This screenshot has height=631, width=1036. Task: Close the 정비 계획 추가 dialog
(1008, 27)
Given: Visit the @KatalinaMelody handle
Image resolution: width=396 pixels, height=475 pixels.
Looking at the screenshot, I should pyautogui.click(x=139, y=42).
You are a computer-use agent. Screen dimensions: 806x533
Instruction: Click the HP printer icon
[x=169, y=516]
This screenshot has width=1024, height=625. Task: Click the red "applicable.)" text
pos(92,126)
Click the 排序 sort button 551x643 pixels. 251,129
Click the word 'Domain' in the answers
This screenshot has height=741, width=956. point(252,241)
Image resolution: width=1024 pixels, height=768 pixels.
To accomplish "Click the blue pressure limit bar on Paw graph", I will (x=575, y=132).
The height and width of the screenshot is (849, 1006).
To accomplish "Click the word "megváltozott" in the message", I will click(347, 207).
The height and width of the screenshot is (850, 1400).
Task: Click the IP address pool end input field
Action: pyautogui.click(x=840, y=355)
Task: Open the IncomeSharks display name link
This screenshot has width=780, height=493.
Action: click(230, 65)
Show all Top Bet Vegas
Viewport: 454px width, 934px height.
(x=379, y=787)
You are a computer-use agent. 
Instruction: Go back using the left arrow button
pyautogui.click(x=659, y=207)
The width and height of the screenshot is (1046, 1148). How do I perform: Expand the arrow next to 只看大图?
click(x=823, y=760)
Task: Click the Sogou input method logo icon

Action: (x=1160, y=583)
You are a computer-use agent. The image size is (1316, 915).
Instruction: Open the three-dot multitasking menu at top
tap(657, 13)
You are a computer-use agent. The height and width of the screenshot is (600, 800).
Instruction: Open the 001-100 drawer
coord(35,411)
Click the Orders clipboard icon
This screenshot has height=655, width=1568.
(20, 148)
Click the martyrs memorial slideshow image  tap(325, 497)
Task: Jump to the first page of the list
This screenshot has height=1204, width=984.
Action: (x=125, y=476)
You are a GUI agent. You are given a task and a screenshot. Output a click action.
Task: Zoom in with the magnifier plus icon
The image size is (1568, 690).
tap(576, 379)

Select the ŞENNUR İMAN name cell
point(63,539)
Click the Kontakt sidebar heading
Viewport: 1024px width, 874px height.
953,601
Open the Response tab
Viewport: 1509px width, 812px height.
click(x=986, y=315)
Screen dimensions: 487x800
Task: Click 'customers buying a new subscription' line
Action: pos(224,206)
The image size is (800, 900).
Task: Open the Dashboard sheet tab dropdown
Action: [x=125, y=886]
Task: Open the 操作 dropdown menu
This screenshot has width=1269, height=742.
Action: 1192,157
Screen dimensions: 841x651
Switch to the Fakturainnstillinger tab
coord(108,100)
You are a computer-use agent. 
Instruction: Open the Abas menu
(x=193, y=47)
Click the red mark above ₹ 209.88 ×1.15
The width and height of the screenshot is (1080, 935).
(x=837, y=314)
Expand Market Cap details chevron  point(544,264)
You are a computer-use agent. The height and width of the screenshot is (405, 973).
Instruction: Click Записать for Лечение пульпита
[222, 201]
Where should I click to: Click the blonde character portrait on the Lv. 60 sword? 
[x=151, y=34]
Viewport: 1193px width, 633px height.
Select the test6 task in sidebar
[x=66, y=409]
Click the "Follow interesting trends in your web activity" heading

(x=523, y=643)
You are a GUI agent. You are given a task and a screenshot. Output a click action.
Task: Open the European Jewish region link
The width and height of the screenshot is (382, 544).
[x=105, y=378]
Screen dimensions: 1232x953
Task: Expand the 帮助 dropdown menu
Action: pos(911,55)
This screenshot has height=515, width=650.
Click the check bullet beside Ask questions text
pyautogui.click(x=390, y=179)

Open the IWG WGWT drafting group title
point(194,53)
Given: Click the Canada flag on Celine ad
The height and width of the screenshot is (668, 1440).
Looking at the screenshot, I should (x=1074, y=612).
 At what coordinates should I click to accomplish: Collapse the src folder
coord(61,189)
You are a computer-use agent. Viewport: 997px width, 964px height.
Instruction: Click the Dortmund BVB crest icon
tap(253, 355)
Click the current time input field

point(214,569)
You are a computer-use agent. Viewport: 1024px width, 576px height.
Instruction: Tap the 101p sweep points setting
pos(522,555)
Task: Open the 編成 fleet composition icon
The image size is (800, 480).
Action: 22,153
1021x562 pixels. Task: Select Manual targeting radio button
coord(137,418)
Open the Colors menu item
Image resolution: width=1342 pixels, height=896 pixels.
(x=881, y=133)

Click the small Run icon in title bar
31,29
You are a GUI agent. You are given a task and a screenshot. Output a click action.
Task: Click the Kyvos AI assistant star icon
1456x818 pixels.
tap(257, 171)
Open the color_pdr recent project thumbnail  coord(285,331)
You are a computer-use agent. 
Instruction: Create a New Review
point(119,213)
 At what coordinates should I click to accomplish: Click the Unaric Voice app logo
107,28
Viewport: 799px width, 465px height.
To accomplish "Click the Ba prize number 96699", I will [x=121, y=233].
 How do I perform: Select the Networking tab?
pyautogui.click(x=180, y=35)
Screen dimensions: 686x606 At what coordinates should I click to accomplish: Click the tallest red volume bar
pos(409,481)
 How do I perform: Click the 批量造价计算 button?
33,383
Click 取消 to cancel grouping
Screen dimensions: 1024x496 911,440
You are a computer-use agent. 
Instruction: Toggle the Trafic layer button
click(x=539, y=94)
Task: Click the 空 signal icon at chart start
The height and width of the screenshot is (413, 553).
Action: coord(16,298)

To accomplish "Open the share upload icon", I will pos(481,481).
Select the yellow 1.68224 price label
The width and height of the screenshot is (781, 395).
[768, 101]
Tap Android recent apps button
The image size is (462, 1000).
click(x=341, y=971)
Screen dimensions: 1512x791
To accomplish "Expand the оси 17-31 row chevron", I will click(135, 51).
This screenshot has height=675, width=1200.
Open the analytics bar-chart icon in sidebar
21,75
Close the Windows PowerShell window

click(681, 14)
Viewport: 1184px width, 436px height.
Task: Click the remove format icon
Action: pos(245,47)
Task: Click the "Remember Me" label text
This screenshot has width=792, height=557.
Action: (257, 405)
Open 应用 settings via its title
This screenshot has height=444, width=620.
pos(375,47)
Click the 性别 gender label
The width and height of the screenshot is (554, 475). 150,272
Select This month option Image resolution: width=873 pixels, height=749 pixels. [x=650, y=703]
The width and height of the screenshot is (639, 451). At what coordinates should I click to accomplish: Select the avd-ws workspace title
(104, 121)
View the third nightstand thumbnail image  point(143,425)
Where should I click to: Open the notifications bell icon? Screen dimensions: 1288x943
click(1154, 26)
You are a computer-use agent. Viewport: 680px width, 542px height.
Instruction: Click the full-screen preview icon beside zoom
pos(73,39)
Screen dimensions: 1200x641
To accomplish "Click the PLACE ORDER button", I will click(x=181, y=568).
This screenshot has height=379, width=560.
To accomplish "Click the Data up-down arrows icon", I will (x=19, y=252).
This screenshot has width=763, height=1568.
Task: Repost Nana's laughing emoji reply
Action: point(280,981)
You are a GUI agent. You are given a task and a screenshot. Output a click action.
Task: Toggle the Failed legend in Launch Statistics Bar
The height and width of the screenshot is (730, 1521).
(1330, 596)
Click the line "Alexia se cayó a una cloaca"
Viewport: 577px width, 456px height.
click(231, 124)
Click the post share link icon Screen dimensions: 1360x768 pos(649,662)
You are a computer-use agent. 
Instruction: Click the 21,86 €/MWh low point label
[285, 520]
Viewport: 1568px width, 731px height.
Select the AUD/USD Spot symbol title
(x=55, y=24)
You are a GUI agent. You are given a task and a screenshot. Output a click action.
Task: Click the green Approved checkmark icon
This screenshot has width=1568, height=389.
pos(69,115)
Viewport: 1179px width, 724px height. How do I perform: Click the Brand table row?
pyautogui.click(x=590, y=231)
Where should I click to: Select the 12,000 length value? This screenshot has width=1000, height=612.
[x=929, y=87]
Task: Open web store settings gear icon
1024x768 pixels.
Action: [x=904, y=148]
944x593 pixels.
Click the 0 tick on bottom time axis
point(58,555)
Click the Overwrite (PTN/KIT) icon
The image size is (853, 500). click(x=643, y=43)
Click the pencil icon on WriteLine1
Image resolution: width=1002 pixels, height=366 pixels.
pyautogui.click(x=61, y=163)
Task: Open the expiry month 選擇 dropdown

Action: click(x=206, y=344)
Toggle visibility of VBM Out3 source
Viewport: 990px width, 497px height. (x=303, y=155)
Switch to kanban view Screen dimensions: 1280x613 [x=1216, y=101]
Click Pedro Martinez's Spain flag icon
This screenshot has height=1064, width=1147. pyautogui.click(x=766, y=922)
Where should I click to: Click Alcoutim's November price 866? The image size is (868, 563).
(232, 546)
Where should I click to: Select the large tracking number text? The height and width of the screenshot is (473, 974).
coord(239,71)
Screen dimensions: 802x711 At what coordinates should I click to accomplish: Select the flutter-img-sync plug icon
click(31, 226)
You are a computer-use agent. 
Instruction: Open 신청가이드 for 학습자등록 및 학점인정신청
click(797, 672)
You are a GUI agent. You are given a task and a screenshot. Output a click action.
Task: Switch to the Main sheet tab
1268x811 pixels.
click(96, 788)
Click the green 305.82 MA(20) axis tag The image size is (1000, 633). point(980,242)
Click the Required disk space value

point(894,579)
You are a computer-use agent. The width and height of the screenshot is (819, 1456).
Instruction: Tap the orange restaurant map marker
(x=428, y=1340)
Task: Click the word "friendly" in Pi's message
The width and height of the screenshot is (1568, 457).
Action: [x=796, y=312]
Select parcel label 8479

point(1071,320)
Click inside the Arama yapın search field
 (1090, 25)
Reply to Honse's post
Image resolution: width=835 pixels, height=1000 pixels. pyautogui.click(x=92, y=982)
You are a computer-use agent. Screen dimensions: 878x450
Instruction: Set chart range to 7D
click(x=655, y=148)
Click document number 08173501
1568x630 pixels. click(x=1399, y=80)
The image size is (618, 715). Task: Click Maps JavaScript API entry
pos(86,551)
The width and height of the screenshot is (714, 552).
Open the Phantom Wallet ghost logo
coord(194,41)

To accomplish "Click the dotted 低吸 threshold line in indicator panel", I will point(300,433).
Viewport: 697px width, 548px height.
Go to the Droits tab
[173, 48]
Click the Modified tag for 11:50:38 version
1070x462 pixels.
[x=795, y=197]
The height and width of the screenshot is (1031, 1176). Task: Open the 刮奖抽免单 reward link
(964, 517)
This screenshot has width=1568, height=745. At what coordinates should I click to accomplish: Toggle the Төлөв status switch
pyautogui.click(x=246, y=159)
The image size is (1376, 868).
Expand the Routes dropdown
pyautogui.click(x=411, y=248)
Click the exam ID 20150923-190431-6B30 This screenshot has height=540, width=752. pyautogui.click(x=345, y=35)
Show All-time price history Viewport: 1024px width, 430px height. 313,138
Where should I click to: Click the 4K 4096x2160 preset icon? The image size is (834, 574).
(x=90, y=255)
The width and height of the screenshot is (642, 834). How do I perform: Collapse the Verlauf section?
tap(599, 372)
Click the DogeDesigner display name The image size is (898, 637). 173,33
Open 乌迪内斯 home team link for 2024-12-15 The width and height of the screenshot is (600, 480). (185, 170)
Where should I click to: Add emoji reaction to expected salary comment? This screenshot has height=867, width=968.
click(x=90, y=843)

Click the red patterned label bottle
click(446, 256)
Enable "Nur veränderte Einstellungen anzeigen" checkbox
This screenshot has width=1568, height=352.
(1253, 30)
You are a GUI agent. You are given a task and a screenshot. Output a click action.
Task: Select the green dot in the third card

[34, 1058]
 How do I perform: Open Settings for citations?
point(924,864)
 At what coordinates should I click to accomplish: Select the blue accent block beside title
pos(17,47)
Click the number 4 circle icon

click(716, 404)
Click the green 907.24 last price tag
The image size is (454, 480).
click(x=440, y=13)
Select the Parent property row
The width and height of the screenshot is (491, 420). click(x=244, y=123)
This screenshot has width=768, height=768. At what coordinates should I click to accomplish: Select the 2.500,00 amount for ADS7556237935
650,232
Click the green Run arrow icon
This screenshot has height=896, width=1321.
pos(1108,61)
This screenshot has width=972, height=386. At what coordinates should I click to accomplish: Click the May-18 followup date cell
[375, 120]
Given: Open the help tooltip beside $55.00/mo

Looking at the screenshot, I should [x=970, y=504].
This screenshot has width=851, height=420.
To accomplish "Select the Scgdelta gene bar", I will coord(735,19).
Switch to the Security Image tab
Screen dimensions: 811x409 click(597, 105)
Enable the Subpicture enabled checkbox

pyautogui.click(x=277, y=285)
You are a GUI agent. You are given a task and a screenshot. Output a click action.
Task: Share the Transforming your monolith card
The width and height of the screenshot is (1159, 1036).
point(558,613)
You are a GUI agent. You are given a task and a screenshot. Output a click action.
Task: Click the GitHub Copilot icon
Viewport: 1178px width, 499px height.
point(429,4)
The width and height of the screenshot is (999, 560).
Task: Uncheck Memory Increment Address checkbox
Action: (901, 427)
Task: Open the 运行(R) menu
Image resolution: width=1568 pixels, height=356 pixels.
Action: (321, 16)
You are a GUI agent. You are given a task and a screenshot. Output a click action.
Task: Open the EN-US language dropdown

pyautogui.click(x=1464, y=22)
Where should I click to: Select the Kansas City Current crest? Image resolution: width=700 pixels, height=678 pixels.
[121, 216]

§ **Task requirements**
Filter the entries above down to the lines that contain the word "thumbnail".

§ **Exercise response**
Open the color_pdr recent project thumbnail  coord(285,331)
View the third nightstand thumbnail image  point(143,425)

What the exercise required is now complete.